Numerical simulations of immiscible gas and WAG injection into a waterflooded one eighth of a five-spot were performed to determine the importance of the three-phase flow at conditions that are of interest to the oil industry. Consistent oil-water imbibition and oil-gas drainage relative permeability and capillary pressure were derived for this purpose, including a new form for imbibition capillary pressure.
Dimensionless scaling groups for three-dimensional three-phase flow in porous media were developed. The scaling groups were used to design simulations at various conditions of gravity, viscous and capillary force interactions. In addition, several simulations were made to determine the uncertainty of the results due to the model for three-phase relative permeabilities.
The results of this study show that there is a significant uncertainty associated with the selection of the three-phase relative permeability model for field scale simulations of gas and WAG injections. This uncertainty is translated into doubtful simulation results in terms of distribution of the fluids inside large volumes of the reservoir, total oil recovery, and fluids production rates. It is shown that additional oil recovery due to gas injection after a waterflood can be different by a factor of two depending on the model for three-phase relative permeability. It is also shown that the producing gas oil ratio (GOR) varies considerably depending on the model for three-phase relative permeability, while maintaining the same two-phase relative permeabilities. Accurate predictions of oil recovery in processes that exhibit three-phase flow need more rigorous models for three-phase relative permeability.

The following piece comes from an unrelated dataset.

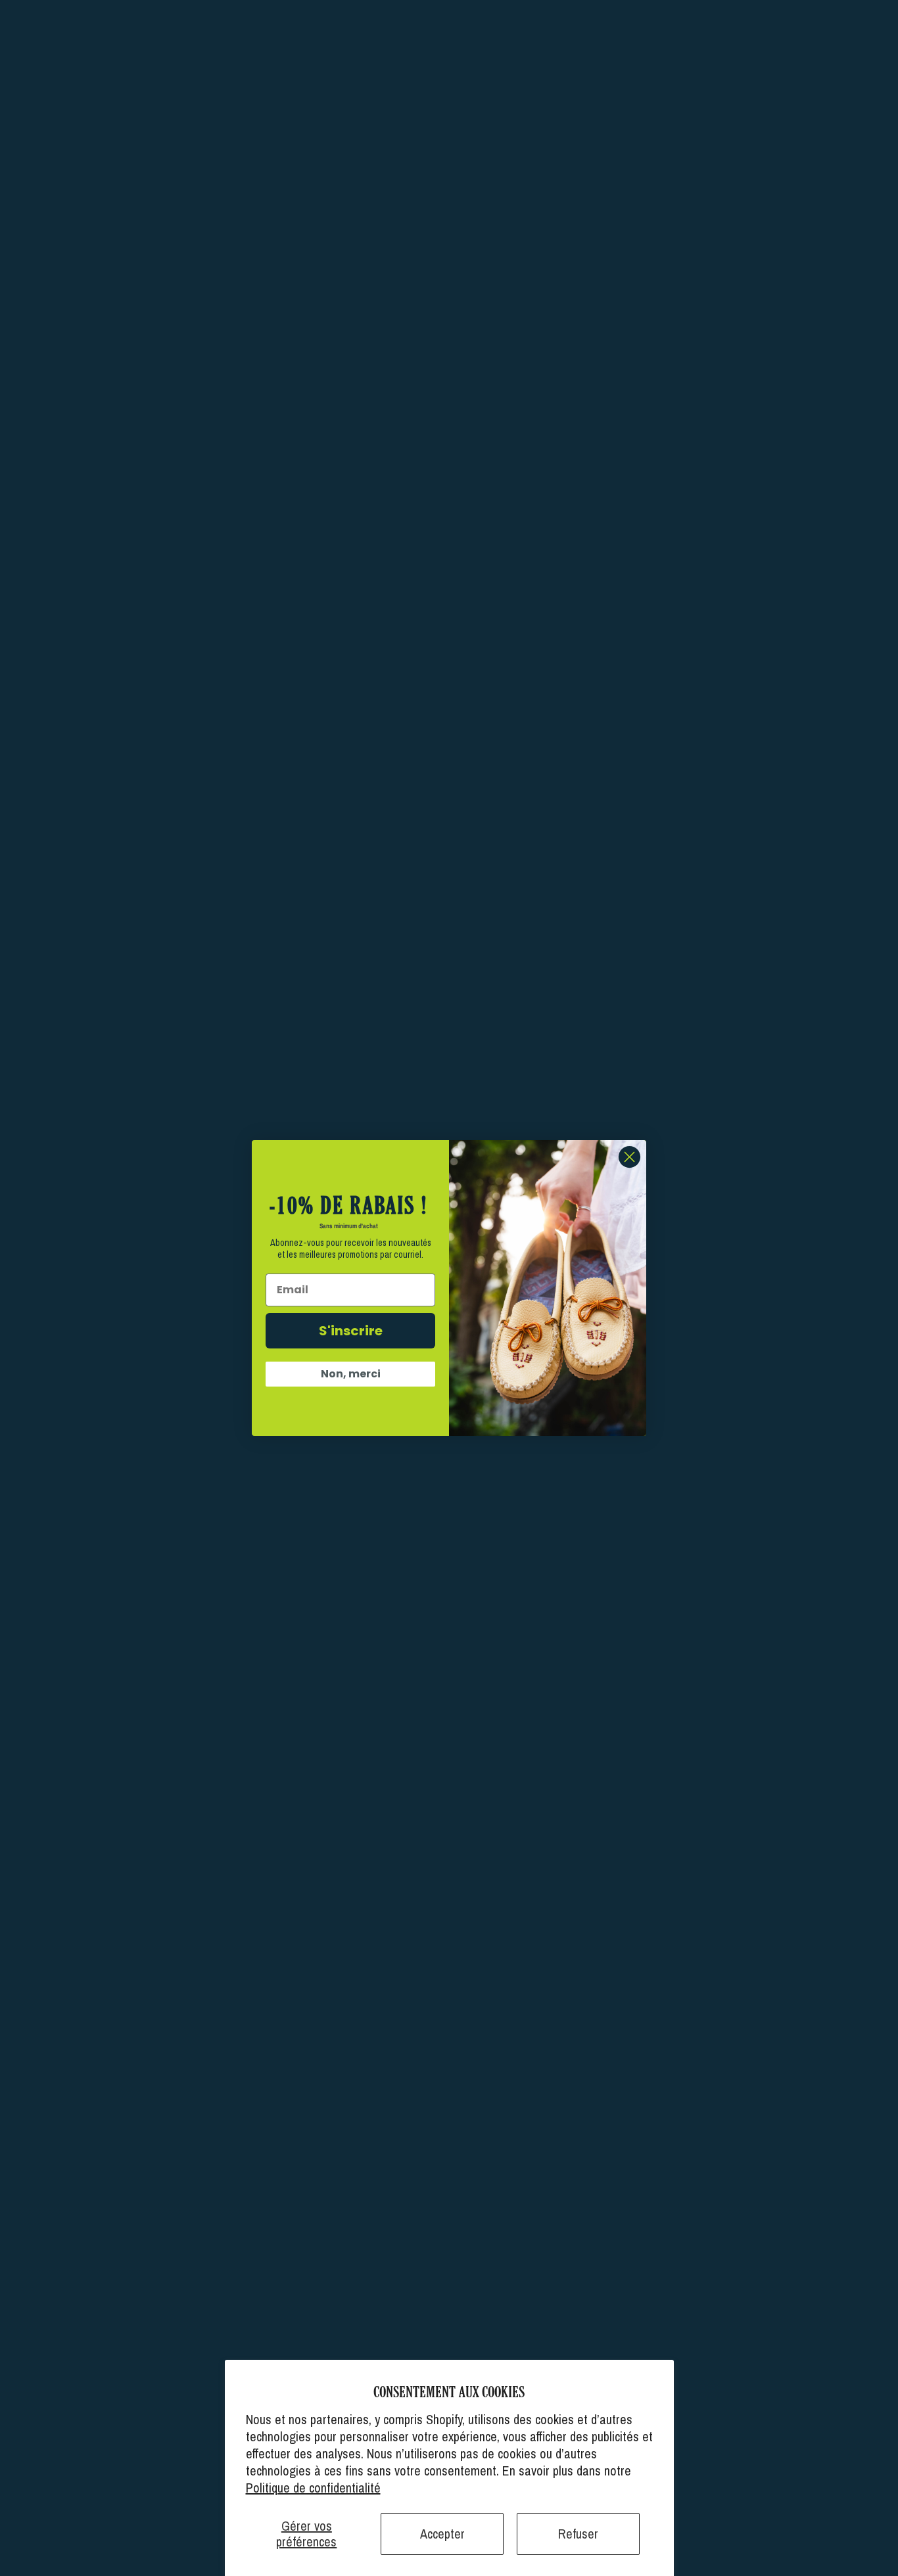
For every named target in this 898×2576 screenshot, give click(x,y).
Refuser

Large three-phase flow regions were present for most of the conditions simulated. The size of the three-phase flow regions ranged from 20% to 80% of the volume of the reservoir. The size of the three-phase flow region was a strong function of the kro model used. Thus, an argument asserting that only a small part of the reservoir is affected by the uncertainties in the three-phase relative permeability model is not supported by these results.